[[ Task material open ]]

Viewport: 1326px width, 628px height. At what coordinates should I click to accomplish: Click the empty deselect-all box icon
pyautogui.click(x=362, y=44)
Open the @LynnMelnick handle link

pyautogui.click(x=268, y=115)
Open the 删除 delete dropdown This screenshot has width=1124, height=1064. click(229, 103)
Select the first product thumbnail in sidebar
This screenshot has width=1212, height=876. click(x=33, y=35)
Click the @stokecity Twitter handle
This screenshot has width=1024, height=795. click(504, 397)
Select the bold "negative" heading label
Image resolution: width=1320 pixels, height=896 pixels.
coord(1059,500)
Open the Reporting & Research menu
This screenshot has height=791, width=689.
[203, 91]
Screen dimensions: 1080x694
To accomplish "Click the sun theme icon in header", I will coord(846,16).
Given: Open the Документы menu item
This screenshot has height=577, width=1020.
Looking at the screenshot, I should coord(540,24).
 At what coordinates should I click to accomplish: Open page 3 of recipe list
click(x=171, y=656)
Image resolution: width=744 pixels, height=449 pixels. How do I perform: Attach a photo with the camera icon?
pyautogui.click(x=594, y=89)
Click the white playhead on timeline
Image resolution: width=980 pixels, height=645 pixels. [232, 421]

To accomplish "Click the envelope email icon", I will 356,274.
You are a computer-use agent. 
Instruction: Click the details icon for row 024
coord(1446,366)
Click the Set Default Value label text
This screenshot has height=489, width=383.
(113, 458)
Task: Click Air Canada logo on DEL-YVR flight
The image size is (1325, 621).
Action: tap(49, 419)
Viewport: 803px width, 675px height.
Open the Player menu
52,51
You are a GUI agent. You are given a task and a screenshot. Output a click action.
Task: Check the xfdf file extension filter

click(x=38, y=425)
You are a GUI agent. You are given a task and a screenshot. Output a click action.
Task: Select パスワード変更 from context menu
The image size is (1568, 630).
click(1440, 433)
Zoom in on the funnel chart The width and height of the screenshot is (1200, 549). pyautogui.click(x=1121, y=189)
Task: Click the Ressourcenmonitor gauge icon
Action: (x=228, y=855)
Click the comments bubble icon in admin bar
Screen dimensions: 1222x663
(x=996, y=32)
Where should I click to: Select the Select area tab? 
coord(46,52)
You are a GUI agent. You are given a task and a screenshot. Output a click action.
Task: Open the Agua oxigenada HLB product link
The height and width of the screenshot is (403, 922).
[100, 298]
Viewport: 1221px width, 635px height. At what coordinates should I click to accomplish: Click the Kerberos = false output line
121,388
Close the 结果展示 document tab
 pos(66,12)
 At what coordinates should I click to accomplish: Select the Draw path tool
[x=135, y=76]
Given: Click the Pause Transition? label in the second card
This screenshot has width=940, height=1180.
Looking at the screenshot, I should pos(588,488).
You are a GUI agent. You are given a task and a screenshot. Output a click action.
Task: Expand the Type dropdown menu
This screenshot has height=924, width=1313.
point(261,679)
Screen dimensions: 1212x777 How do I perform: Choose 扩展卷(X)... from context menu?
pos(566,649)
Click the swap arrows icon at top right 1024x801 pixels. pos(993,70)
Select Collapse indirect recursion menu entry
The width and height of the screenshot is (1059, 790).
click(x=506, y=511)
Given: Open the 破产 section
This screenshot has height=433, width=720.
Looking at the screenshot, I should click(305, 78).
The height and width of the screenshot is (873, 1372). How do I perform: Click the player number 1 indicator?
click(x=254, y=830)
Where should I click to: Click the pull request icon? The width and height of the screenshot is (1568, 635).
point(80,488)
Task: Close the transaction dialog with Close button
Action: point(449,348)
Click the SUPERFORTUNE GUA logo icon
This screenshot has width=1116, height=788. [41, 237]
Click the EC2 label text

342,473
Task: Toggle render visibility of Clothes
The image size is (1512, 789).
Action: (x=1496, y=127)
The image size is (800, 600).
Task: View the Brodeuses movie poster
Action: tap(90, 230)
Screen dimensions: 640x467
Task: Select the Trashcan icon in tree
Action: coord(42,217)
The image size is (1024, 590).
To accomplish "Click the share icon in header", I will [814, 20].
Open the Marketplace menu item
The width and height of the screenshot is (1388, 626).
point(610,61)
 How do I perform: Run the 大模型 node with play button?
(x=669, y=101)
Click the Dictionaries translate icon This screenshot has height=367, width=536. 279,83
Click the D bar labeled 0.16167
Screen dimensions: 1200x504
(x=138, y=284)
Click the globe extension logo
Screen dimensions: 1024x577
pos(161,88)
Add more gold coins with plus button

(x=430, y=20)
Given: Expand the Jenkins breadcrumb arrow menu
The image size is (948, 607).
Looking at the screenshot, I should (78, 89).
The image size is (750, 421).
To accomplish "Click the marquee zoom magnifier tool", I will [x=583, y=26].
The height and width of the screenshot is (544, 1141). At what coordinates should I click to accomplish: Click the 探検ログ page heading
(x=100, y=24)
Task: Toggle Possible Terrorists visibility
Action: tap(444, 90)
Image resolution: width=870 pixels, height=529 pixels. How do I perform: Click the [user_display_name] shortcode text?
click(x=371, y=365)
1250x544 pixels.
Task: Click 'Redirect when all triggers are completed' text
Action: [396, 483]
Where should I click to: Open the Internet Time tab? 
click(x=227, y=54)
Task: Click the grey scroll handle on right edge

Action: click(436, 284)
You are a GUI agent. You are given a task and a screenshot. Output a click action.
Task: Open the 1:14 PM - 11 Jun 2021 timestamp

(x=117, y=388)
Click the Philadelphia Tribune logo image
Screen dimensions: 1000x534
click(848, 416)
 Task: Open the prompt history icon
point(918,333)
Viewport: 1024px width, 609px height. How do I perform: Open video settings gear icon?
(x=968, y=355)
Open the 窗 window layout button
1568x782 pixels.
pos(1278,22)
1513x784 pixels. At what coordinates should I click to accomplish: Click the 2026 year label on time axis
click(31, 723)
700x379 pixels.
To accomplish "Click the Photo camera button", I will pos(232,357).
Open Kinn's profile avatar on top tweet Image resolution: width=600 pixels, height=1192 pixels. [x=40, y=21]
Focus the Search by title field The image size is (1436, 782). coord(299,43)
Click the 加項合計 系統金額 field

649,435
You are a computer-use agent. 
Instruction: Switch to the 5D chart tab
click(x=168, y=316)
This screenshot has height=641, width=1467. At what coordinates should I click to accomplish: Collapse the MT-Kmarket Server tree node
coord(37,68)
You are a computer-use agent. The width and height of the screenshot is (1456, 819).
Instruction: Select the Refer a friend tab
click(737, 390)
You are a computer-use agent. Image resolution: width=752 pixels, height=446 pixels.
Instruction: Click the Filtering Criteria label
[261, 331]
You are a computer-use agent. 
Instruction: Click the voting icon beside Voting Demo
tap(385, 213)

[[ Task material closed ]]

**Task objective:**
Output the data above without altering a line.

**Completed task:**
Viewport: 1326px width, 628px height. At what coordinates should I click to accomplish: Click the empty deselect-all box icon
pyautogui.click(x=362, y=44)
Open the @LynnMelnick handle link

pyautogui.click(x=268, y=115)
Open the 删除 delete dropdown This screenshot has width=1124, height=1064. click(229, 103)
Select the first product thumbnail in sidebar
This screenshot has width=1212, height=876. click(x=33, y=35)
Click the @stokecity Twitter handle
This screenshot has width=1024, height=795. click(504, 397)
Select the bold "negative" heading label
Image resolution: width=1320 pixels, height=896 pixels.
coord(1059,500)
Open the Reporting & Research menu
This screenshot has height=791, width=689.
[203, 91]
Screen dimensions: 1080x694
To accomplish "Click the sun theme icon in header", I will coord(846,16).
Given: Open the Документы menu item
This screenshot has height=577, width=1020.
Looking at the screenshot, I should coord(540,24).
 At what coordinates should I click to accomplish: Open page 3 of recipe list
click(x=171, y=656)
Image resolution: width=744 pixels, height=449 pixels. How do I perform: Attach a photo with the camera icon?
pyautogui.click(x=594, y=89)
Click the white playhead on timeline
Image resolution: width=980 pixels, height=645 pixels. [232, 421]

To accomplish "Click the envelope email icon", I will 356,274.
You are a computer-use agent. 
Instruction: Click the details icon for row 024
coord(1446,366)
Click the Set Default Value label text
This screenshot has height=489, width=383.
(113, 458)
Task: Click Air Canada logo on DEL-YVR flight
The image size is (1325, 621).
Action: tap(49, 419)
Viewport: 803px width, 675px height.
Open the Player menu
52,51
You are a GUI agent. You are given a task and a screenshot. Output a click action.
Task: Check the xfdf file extension filter

click(x=38, y=425)
You are a GUI agent. You are given a task and a screenshot. Output a click action.
Task: Select パスワード変更 from context menu
The image size is (1568, 630).
click(1440, 433)
Zoom in on the funnel chart The width and height of the screenshot is (1200, 549). pyautogui.click(x=1121, y=189)
Task: Click the Ressourcenmonitor gauge icon
Action: (x=228, y=855)
Click the comments bubble icon in admin bar
Screen dimensions: 1222x663
(x=996, y=32)
Where should I click to: Select the Select area tab? 
coord(46,52)
You are a GUI agent. You are given a task and a screenshot. Output a click action.
Task: Open the Agua oxigenada HLB product link
The height and width of the screenshot is (403, 922).
[100, 298]
Viewport: 1221px width, 635px height. At what coordinates should I click to accomplish: Click the Kerberos = false output line
121,388
Close the 结果展示 document tab
 pos(66,12)
 At what coordinates should I click to accomplish: Select the Draw path tool
[x=135, y=76]
Given: Click the Pause Transition? label in the second card
This screenshot has width=940, height=1180.
Looking at the screenshot, I should pos(588,488).
You are a GUI agent. You are given a task and a screenshot. Output a click action.
Task: Expand the Type dropdown menu
This screenshot has height=924, width=1313.
point(261,679)
Screen dimensions: 1212x777 How do I perform: Choose 扩展卷(X)... from context menu?
pos(566,649)
Click the swap arrows icon at top right 1024x801 pixels. pos(993,70)
Select Collapse indirect recursion menu entry
The width and height of the screenshot is (1059, 790).
click(x=506, y=511)
Given: Open the 破产 section
This screenshot has height=433, width=720.
Looking at the screenshot, I should click(305, 78).
The height and width of the screenshot is (873, 1372). How do I perform: Click the player number 1 indicator?
click(x=254, y=830)
Where should I click to: Click the pull request icon? The width and height of the screenshot is (1568, 635).
point(80,488)
Task: Close the transaction dialog with Close button
Action: point(449,348)
Click the SUPERFORTUNE GUA logo icon
This screenshot has width=1116, height=788. [41, 237]
Click the EC2 label text

342,473
Task: Toggle render visibility of Clothes
The image size is (1512, 789).
Action: (x=1496, y=127)
The image size is (800, 600).
Task: View the Brodeuses movie poster
Action: tap(90, 230)
Screen dimensions: 640x467
Task: Select the Trashcan icon in tree
Action: coord(42,217)
The image size is (1024, 590).
To accomplish "Click the share icon in header", I will [814, 20].
Open the Marketplace menu item
The width and height of the screenshot is (1388, 626).
point(610,61)
 How do I perform: Run the 大模型 node with play button?
(x=669, y=101)
Click the Dictionaries translate icon This screenshot has height=367, width=536. 279,83
Click the D bar labeled 0.16167
Screen dimensions: 1200x504
(x=138, y=284)
Click the globe extension logo
Screen dimensions: 1024x577
pos(161,88)
Add more gold coins with plus button

(x=430, y=20)
Given: Expand the Jenkins breadcrumb arrow menu
The image size is (948, 607).
Looking at the screenshot, I should (78, 89).
The image size is (750, 421).
To accomplish "Click the marquee zoom magnifier tool", I will [x=583, y=26].
The height and width of the screenshot is (544, 1141). At what coordinates should I click to accomplish: Click the 探検ログ page heading
(x=100, y=24)
Task: Toggle Possible Terrorists visibility
Action: tap(444, 90)
Image resolution: width=870 pixels, height=529 pixels. How do I perform: Click the [user_display_name] shortcode text?
click(x=371, y=365)
1250x544 pixels.
Task: Click 'Redirect when all triggers are completed' text
Action: [396, 483]
Where should I click to: Open the Internet Time tab? 
click(x=227, y=54)
Task: Click the grey scroll handle on right edge

Action: click(436, 284)
You are a GUI agent. You are given a task and a screenshot. Output a click action.
Task: Open the 1:14 PM - 11 Jun 2021 timestamp

(x=117, y=388)
Click the Philadelphia Tribune logo image
Screen dimensions: 1000x534
click(848, 416)
 Task: Open the prompt history icon
point(918,333)
Viewport: 1024px width, 609px height. How do I perform: Open video settings gear icon?
(x=968, y=355)
Open the 窗 window layout button
1568x782 pixels.
pos(1278,22)
1513x784 pixels. At what coordinates should I click to accomplish: Click the 2026 year label on time axis
click(31, 723)
700x379 pixels.
To accomplish "Click the Photo camera button", I will pos(232,357).
Open Kinn's profile avatar on top tweet Image resolution: width=600 pixels, height=1192 pixels. [x=40, y=21]
Focus the Search by title field The image size is (1436, 782). coord(299,43)
Click the 加項合計 系統金額 field

649,435
You are a computer-use agent. 
Instruction: Switch to the 5D chart tab
click(x=168, y=316)
This screenshot has height=641, width=1467. At what coordinates should I click to accomplish: Collapse the MT-Kmarket Server tree node
coord(37,68)
You are a computer-use agent. The width and height of the screenshot is (1456, 819).
Instruction: Select the Refer a friend tab
click(737, 390)
You are a computer-use agent. Image resolution: width=752 pixels, height=446 pixels.
Instruction: Click the Filtering Criteria label
[261, 331]
You are a computer-use agent. 
Instruction: Click the voting icon beside Voting Demo
tap(385, 213)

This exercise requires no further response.